Items from a dataset

-- Opening Marker --

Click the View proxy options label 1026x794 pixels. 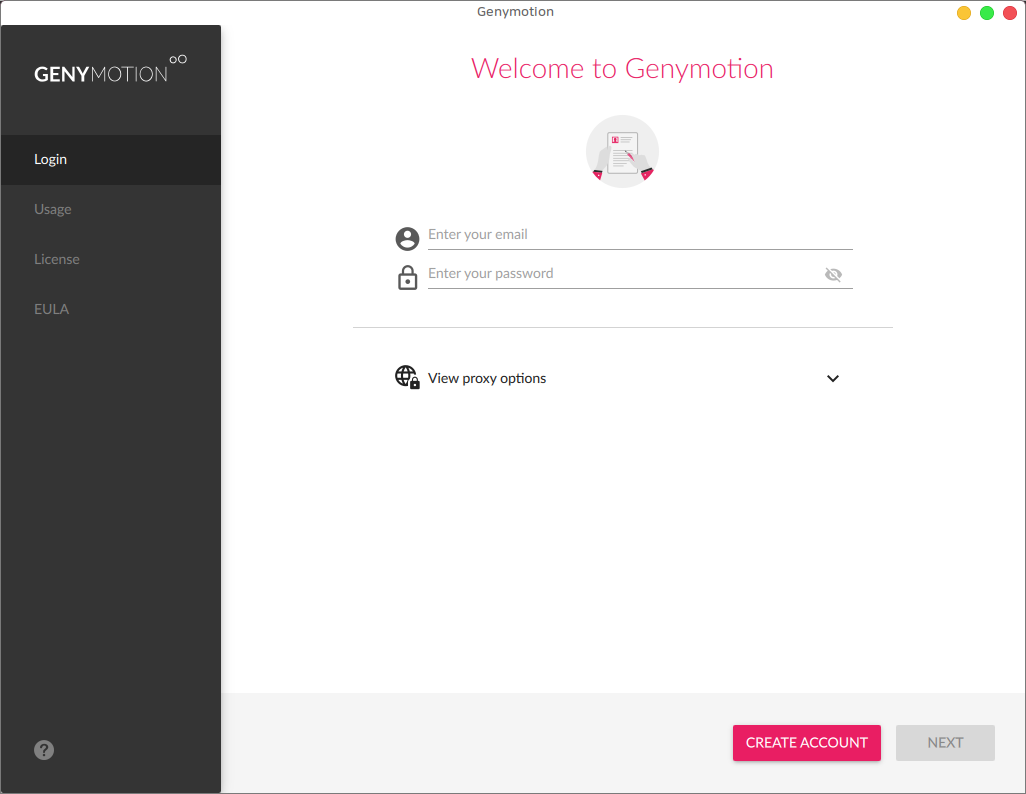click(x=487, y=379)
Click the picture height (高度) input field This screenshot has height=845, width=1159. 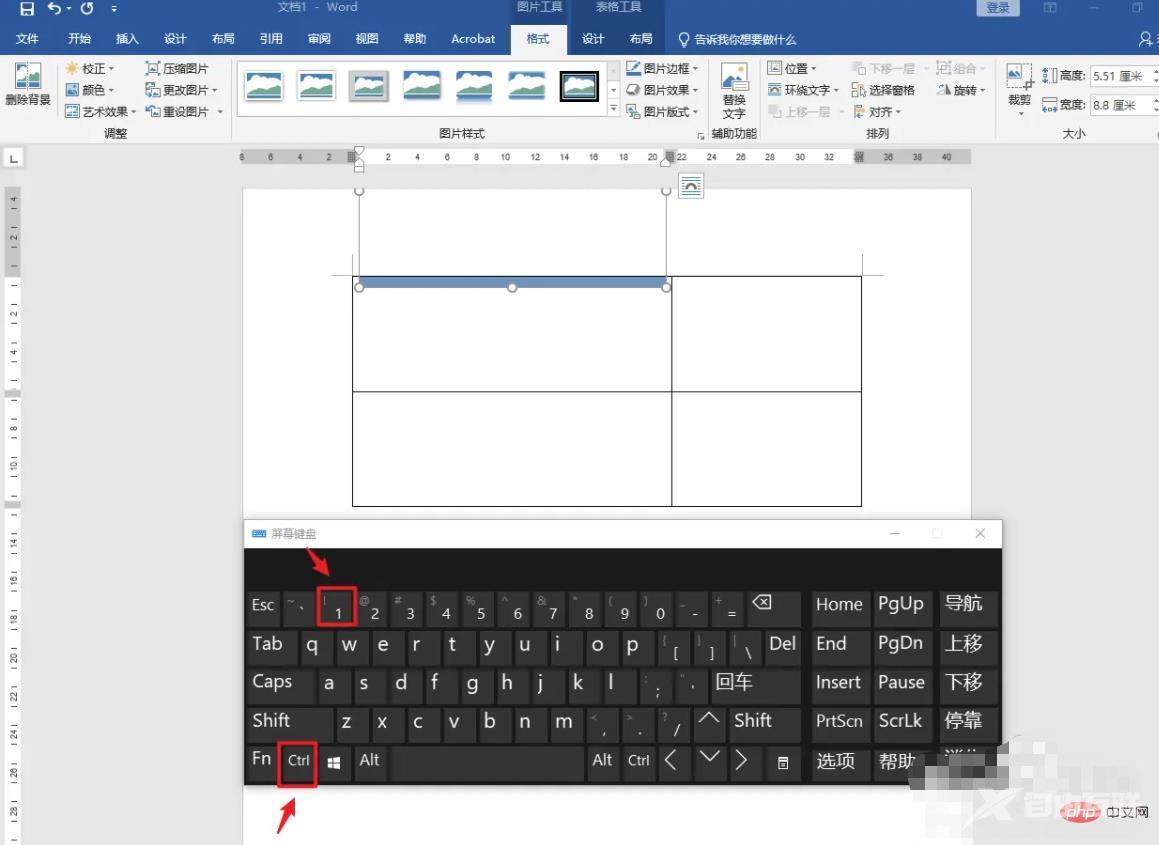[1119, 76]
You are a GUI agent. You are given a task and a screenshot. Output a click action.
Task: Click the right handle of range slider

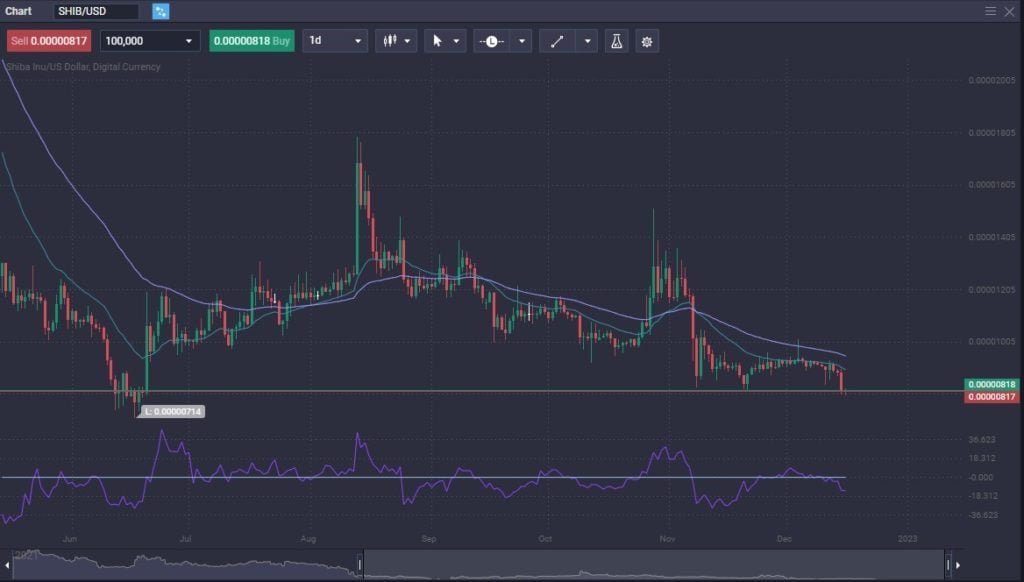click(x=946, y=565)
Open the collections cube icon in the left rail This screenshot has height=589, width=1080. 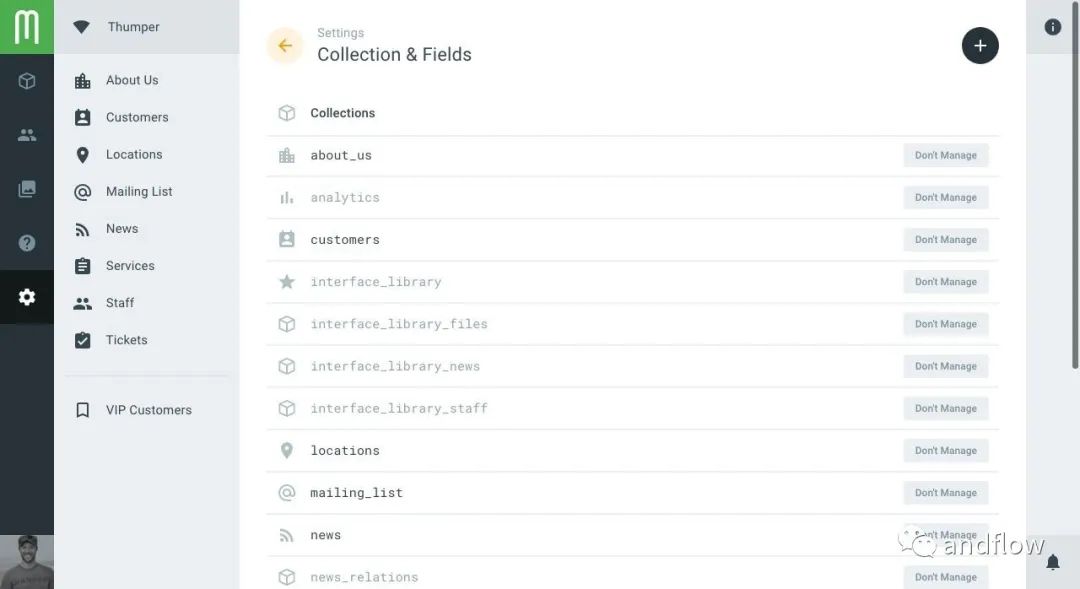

-- Closing Marker --

Each line from the one bearing "You are a GUI" through the final line of the records is to be copied exactly, and no pictures are to be included.

TASK SOLUTION:
You are a GUI agent. You are given a task and a screenshot. Output a click action.
Task: Click the right handle of range slider

click(x=946, y=565)
Open the collections cube icon in the left rail This screenshot has height=589, width=1080. 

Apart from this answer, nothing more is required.